Listed records
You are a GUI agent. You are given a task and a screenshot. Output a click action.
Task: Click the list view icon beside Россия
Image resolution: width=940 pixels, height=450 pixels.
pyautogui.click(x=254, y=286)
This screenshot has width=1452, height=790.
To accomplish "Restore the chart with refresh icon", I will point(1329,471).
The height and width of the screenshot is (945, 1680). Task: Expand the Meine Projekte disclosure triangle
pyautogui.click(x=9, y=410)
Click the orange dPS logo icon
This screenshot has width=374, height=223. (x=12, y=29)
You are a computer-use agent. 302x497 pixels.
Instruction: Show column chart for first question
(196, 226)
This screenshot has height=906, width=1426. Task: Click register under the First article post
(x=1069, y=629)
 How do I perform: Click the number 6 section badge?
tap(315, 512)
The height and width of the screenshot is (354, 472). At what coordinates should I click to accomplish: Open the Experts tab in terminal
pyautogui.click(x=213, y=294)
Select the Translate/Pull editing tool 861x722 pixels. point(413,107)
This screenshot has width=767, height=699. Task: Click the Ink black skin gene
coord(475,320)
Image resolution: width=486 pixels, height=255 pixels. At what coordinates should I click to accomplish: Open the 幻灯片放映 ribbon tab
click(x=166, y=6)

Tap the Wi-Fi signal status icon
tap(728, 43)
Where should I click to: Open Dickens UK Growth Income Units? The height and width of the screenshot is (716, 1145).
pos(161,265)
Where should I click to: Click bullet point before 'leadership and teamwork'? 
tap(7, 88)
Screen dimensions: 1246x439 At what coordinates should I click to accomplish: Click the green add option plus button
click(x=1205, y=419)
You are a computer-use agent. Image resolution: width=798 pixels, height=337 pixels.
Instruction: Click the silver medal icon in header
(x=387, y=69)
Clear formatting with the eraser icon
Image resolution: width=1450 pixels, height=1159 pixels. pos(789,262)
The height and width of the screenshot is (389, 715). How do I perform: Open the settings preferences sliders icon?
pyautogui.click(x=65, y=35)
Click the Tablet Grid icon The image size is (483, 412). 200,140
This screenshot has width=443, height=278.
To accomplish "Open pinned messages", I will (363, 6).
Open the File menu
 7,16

What is required
Reproduce all of the records above verbatim, line for line, with no changes.

Answer to this problem
You are a GUI agent. You are given a task and a screenshot. Output a click action.
Task: Click the list view icon beside Россия
Image resolution: width=940 pixels, height=450 pixels.
pyautogui.click(x=254, y=286)
This screenshot has width=1452, height=790.
To accomplish "Restore the chart with refresh icon", I will point(1329,471).
The height and width of the screenshot is (945, 1680). Task: Expand the Meine Projekte disclosure triangle
pyautogui.click(x=9, y=410)
Click the orange dPS logo icon
This screenshot has width=374, height=223. (x=12, y=29)
You are a computer-use agent. 302x497 pixels.
Instruction: Show column chart for first question
(196, 226)
This screenshot has height=906, width=1426. Task: Click register under the First article post
(x=1069, y=629)
 How do I perform: Click the number 6 section badge?
tap(315, 512)
The height and width of the screenshot is (354, 472). At what coordinates should I click to accomplish: Open the Experts tab in terminal
pyautogui.click(x=213, y=294)
Select the Translate/Pull editing tool 861x722 pixels. point(413,107)
This screenshot has width=767, height=699. Task: Click the Ink black skin gene
coord(475,320)
Image resolution: width=486 pixels, height=255 pixels. At what coordinates should I click to accomplish: Open the 幻灯片放映 ribbon tab
click(x=166, y=6)

Tap the Wi-Fi signal status icon
tap(728, 43)
Where should I click to: Open Dickens UK Growth Income Units? The height and width of the screenshot is (716, 1145).
pos(161,265)
Where should I click to: Click bullet point before 'leadership and teamwork'? 
tap(7, 88)
Screen dimensions: 1246x439 At what coordinates should I click to accomplish: Click the green add option plus button
click(x=1205, y=419)
You are a computer-use agent. Image resolution: width=798 pixels, height=337 pixels.
Instruction: Click the silver medal icon in header
(x=387, y=69)
Clear formatting with the eraser icon
Image resolution: width=1450 pixels, height=1159 pixels. pos(789,262)
The height and width of the screenshot is (389, 715). How do I perform: Open the settings preferences sliders icon?
pyautogui.click(x=65, y=35)
Click the Tablet Grid icon The image size is (483, 412). 200,140
This screenshot has width=443, height=278.
To accomplish "Open pinned messages", I will (363, 6).
Open the File menu
 7,16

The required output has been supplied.